Candida (Thrush)

Candida is a common fungus (yeast) that is normally controlled by the immune system but can grow in mucous membranes or elsewhere in your body causing symptoms known as candidiasis (thrush).

Both HIV-negative and positive people may experience candidiasis.

Among people with HIV, mild candidiasis in the mouth is relatively common even when their CD4 cell count is well between 200 and 400. On the gums, tongue, inner cheek and/or upper throat (oropharyngeal candidiasis), Candida grows in white clumps that can be scraped away, or causes red patches called erythema. Oesophageal candidiasis (in the gullet) is more serious and counts as an AIDS-defining illness. These forms of candidiasis can make it painful to eat.

Genital candidiasis may occur in the vagina in women, under the foreskin in men, causing itching or slight pain. In people with advanced HIV infection, Candida may grow in other parts of the body, such as the lungs (pulmonary candidiasis).
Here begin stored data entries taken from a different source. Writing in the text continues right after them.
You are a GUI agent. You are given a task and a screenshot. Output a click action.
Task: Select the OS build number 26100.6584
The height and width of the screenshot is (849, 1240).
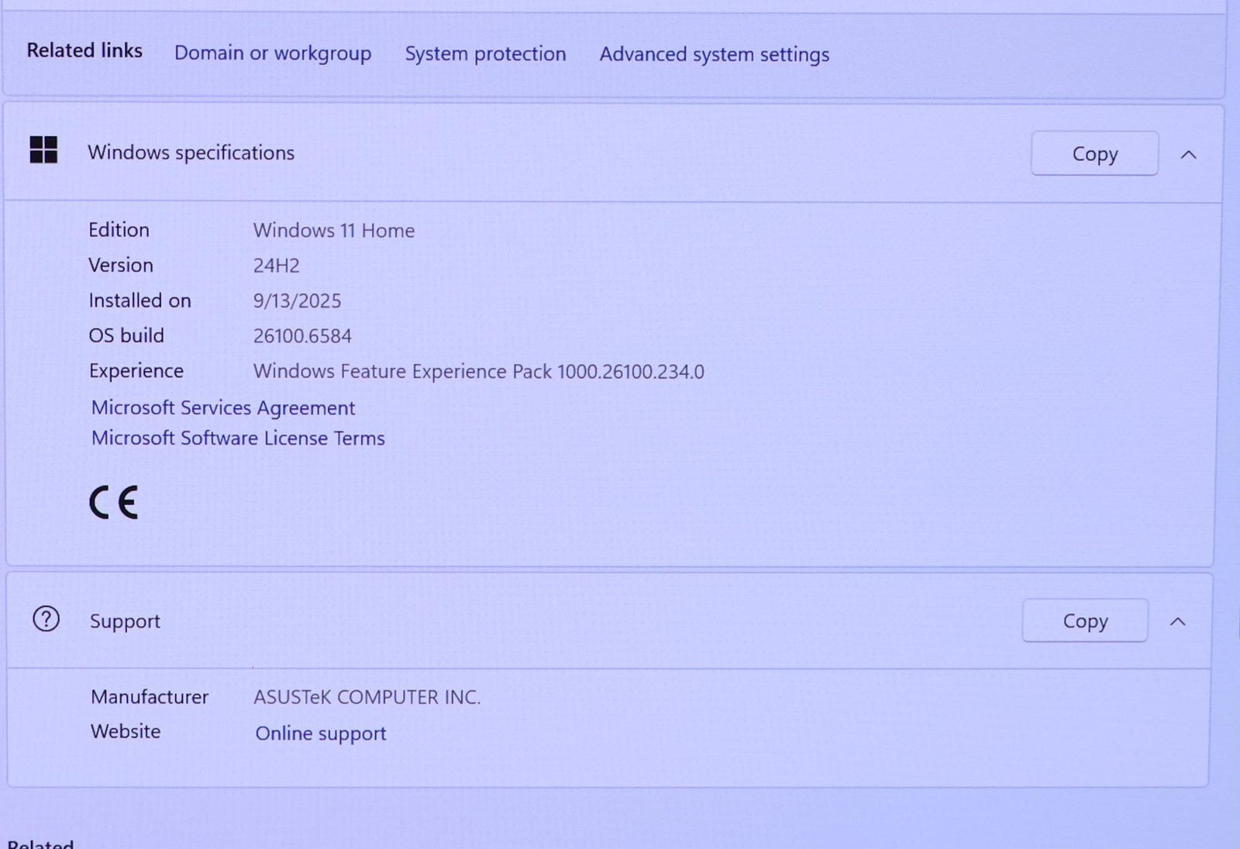point(302,336)
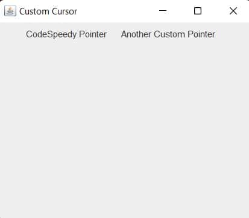The height and width of the screenshot is (218, 249).
Task: Click title bar space between minimize and maximize
Action: tap(180, 11)
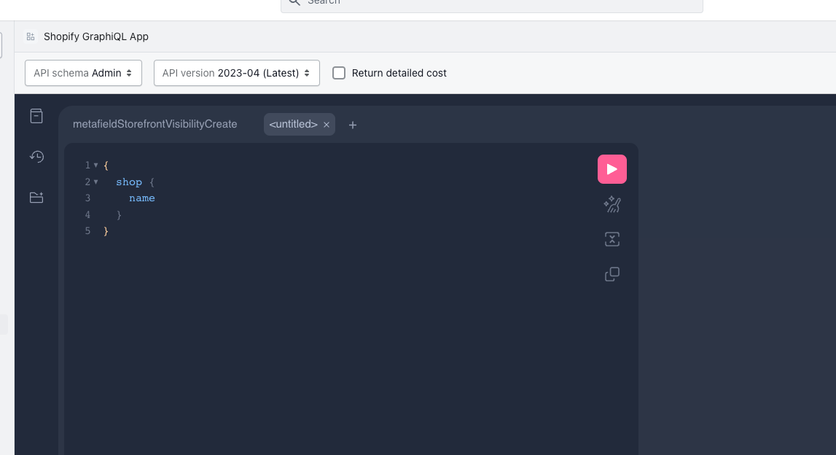Viewport: 836px width, 455px height.
Task: Open the query history panel
Action: [x=36, y=156]
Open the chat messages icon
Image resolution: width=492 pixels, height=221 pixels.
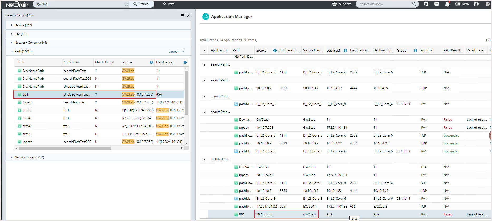coord(436,4)
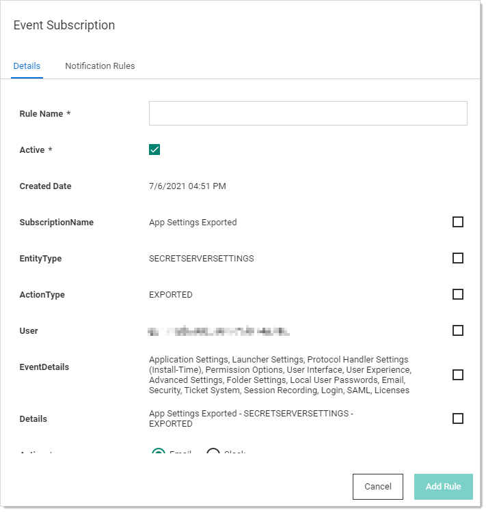Click the EXPORTED action type value
Image resolution: width=486 pixels, height=512 pixels.
pyautogui.click(x=171, y=295)
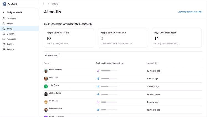Expand the All seat types filter
207x117 pixels.
[52, 55]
It is easy to diagnose candidiasis in the mouth or oesophagus by inspecting the lesions. Doctors may take a tissue sample or smear to test for the fungus when other parts of the body are affected.

Treatment
Candidiasis responds well to anti-fungal drugs. There are several tablet-form drugs available such as ketoconazole (Nizoral), itraconazole (Sporanox) and fluconazole (Diflucan). Some are available in other forms, such as liquid solution for oral candidiasis, creams for skin or nail infections and pessaries for vaginal candidiasis. You may also be offered anti-fungal lozenges such as clotrimazole, nystatin (Nystan) or amphotericin. Some of these preparations are available ‘over the counter’ at your local pharmacy.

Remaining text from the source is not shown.